> _AUFGABEN_:
[1] Entnehmen Sie dem Textauszug zum DVD-Brenner unter Vista alles von "Er greift drauf" bis hinunter zu "IDE-Geräte einzeln absuchen?" und geben Sie diesen Abschnitt wortgetreu wieder.
[2] Beantworten Sie anhand des Textauszugs zum DVD-Brenner unter Vista die folgenden Fragen:
(a) Welches Update wurde ohne Erfolg versucht?
(b) Womit wird begründet, dass ein Kabelfehler ausgeschlossen werden kann?
(c) Warum ließen sich die Einträge Lower und Upper Filter nicht löschen?
[3] Übersetzen Sie den Satz "Kabelfehler kann ausgeschlossen werden, da der gleiche unter XP tadellos läuft." aus dem Textauszug zum DVD-Brenner unter Vista ins Englische.

─── TEXTAUSZUG ───

Hätte man sowieso wieder einrichten müssen!
Edit: 3
Hat weitere Updates installiert, werde gleich berichten, ob sich was getan hat.
Wenn nicht und kein weiteres Update verfügbar ist, werde gleich nochmals google anwerfen, obs nicht ein spezielles Update gibt.
Die Löscung der Registryeinträge : Lower und Upper Filter nochmals löschen, glaub aber kaum das es was hilft.
Meint ihr ein kauf eines neuen Brenners würde das Problem evtl. doch beheben, dann beise ich in den sauren Apfel und kaufe den LG für 180.
Eben sagte er legen Sie einen Datenträger in Laufwerk ein.
Obwohl ja schon einer drin ist.
Er greift drauf zu, aber ihrgendwie kommen die Daten zu Windows nicht an.
Kabelfehler kann ausgeschlossen werden, da der gleiche unter XP tadellos läuft.
Multibootsystem.
Das Kopieren des XPtreibers wurde leider abgebrochen mit: Keine Zugriffsrechte o.ä.
Das löschen der Einträge: Lower und Upper Filter ging gar nicht, da diese nicht vorhanden waren.
Ok, jetzt nur noch nochmals den Übertragungsmodus checken, wie ging das gleich nochmals?
Finde ich das beim Brenner selbst oder muss ich die IDE-Geräte einzeln absuchen?
Wenn dann keiner mehr ne Idee hat, fliegt VISTA wieder runter und ich werds verkaufen.
Ob ich dann 2010 auf 7 umsteige, ist fraglich.
Aber es müsste eigentlich gehen, es müsste.
Wobei ich suche nochmals nach einem Patch.
Übrigens: DMA ist aktiviert, ich poste gleich ein Bild.
Und nun?
Habe das Update KB930194 versucht kein Erfolg.
DMA ist aktiviert.
Ich glaub den Brenner kann ich vergessen, ich werde dann VISTA wieder vom PC entfernen, bis ich mir einen neuen Brenner anschaffe, evtl. 2009/2010.
Nochmals an alle die helfen wollten.
Ist halt VISTA.
Da ja XP (noch) völlig ausreicht, kann ich damit weiterhin leben!
Ich denke sehr wahrscheinlich das es am Brenner selbst liegt, ist halt zu alt.
Ich sehs aber nicht ein mir noch einen DVD-Brenner zu kaufen, wenn dieser nicht kaputt ist, BR steht schon vor der Türe.
Also nochmals danke an Klos und den anderen.

─── GESPEICHERTE DATEN ───

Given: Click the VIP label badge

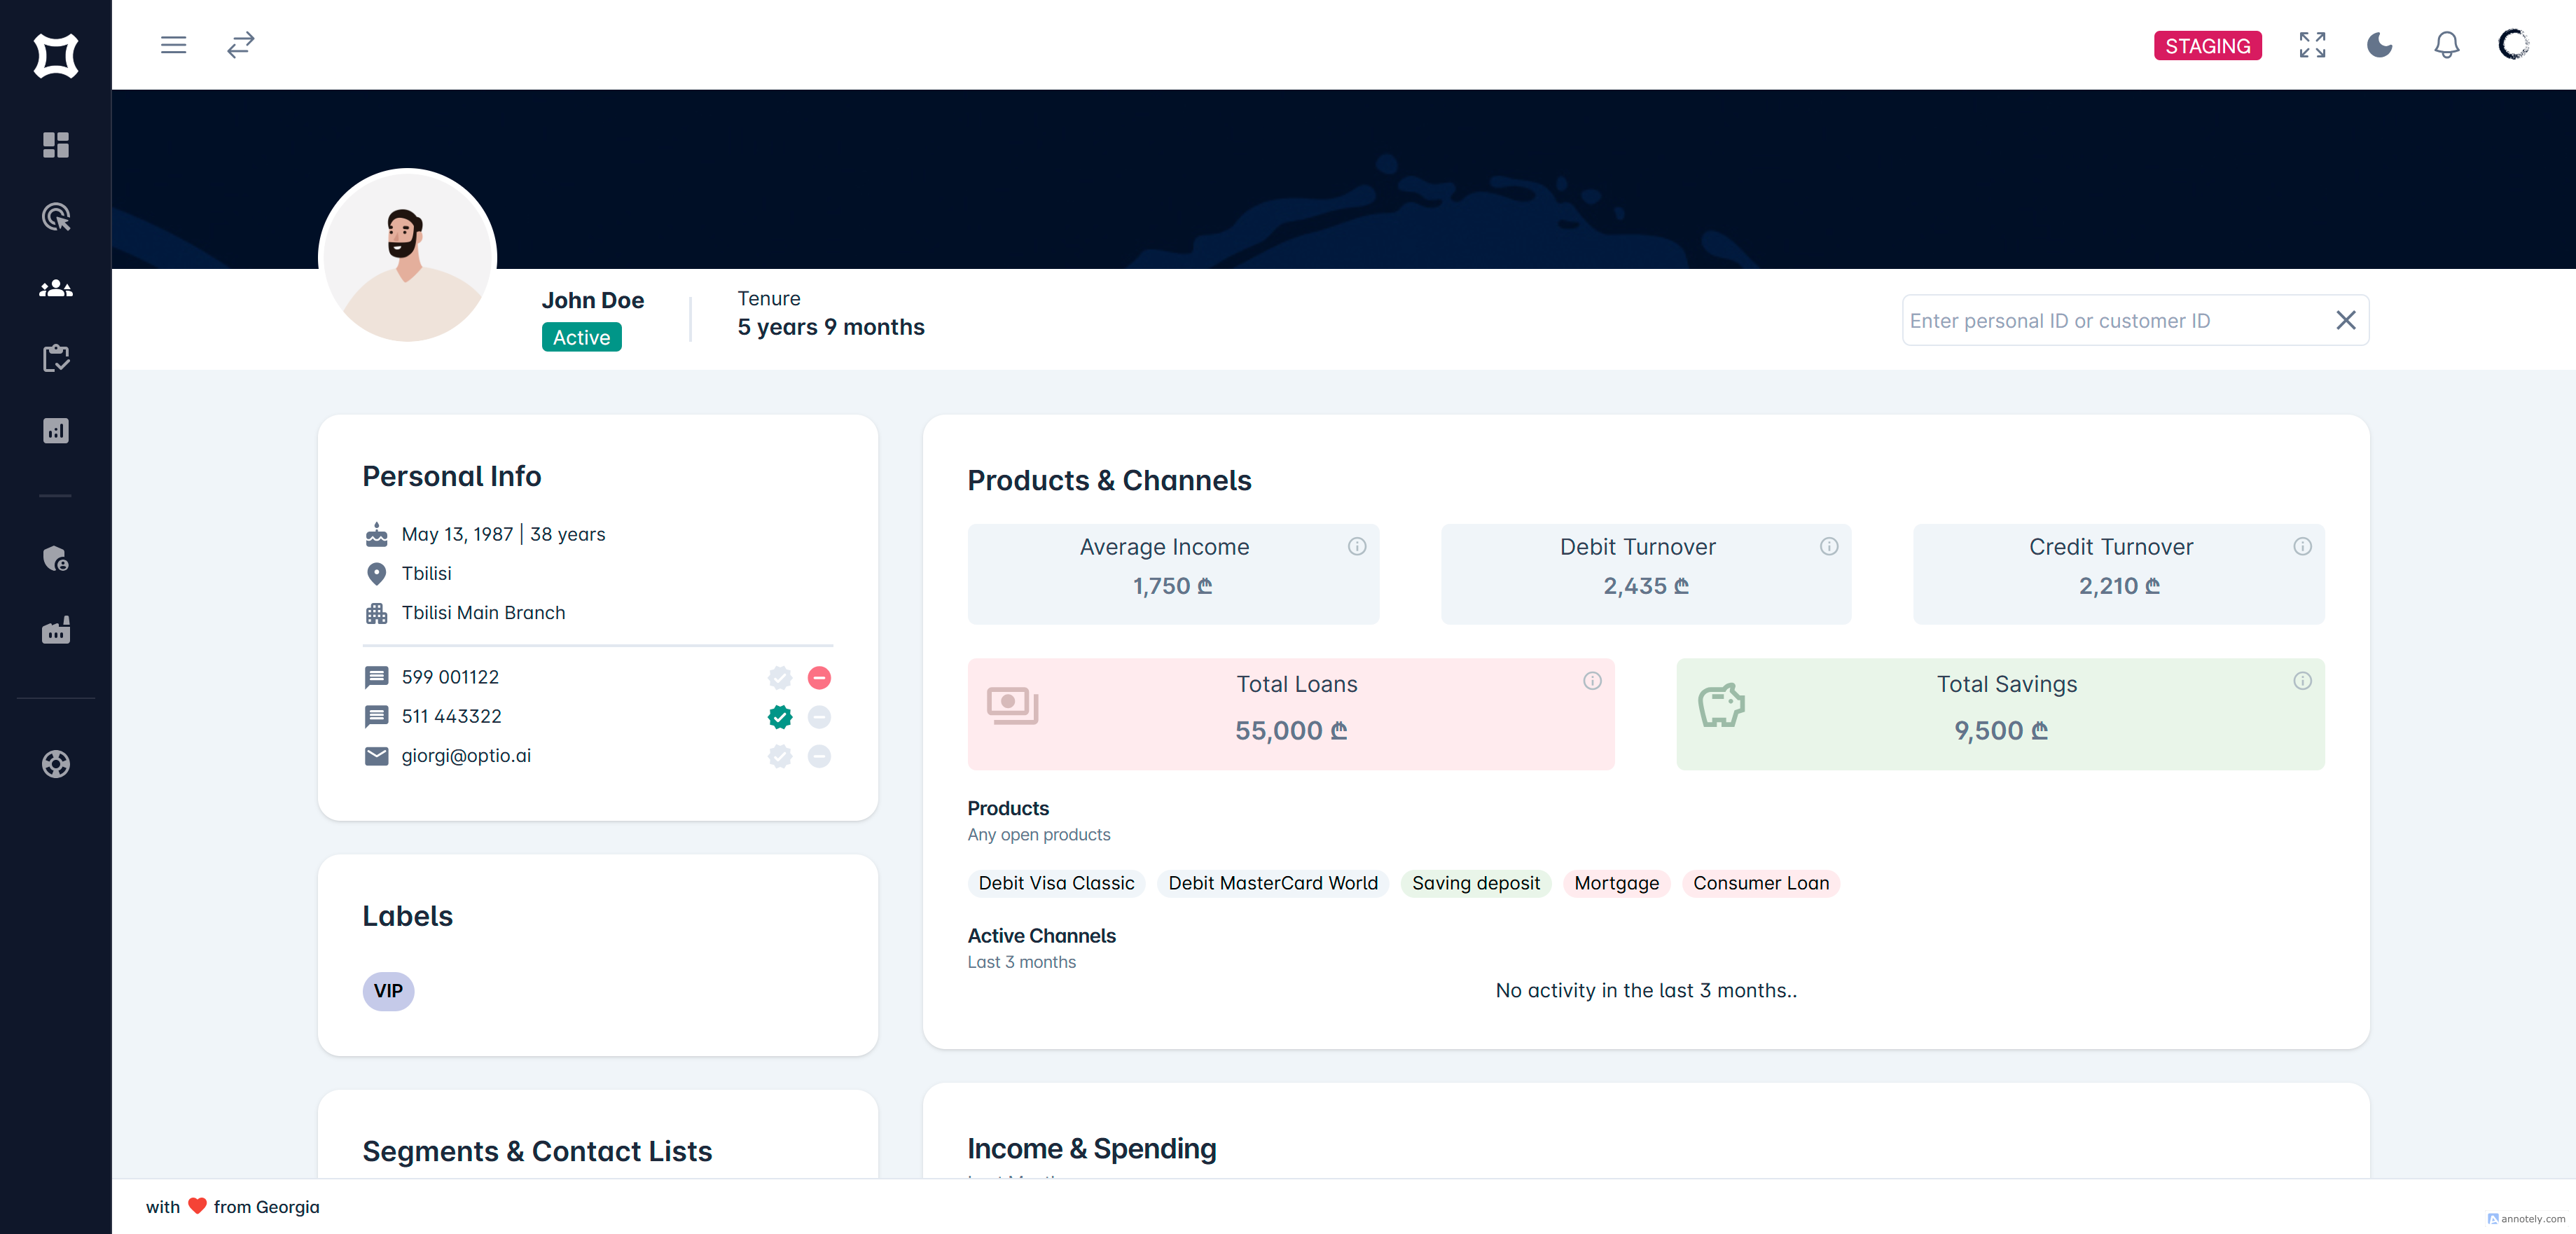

───
─── GESPEICHERTE DATEN ───

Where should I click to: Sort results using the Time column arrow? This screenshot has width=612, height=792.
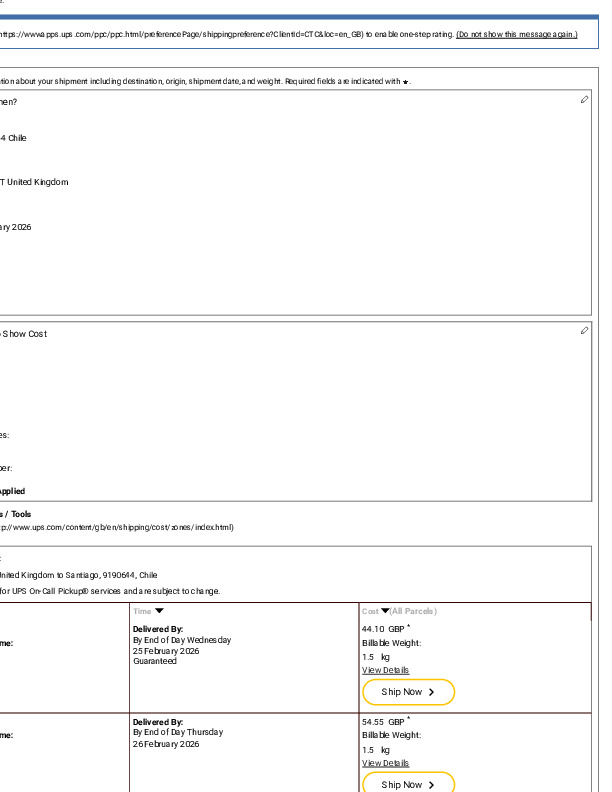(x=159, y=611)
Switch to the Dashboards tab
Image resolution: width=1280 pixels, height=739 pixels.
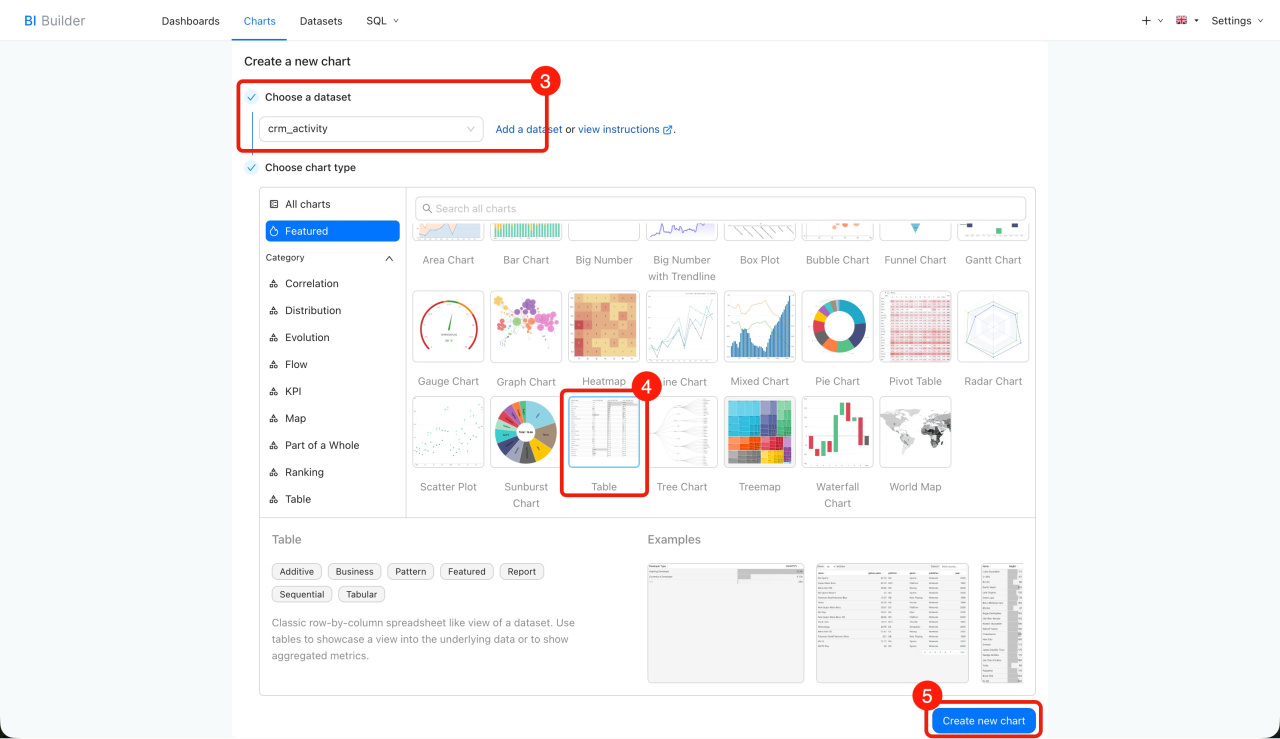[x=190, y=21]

───

> _LÖSUNGEN_:
[1]
Er greift drauf zu, aber ihrgendwie kommen die Daten zu Windows nicht an.
Kabelfehler kann ausgeschlossen werden, da der gleiche unter XP tadellos läuft.
Multibootsystem.
Das Kopieren des XPtreibers wurde leider abgebrochen mit: Keine Zugriffsrechte o.ä.
Das löschen der Einträge: Lower und Upper Filter ging gar nicht, da diese nicht vorhanden waren.
Ok, jetzt nur noch nochmals den Übertragungsmodus checken, wie ging das gleich nochmals?
Finde ich das beim Brenner selbst oder muss ich die IDE-Geräte einzeln absuchen?

[2]
(a) Das Update KB930194.
(b) Das gleiche Kabel läuft unter XP tadellos.
(c) Die Einträge waren nicht vorhanden.

[3] A cable fault can be ruled out, since the same one runs flawlessly under XP.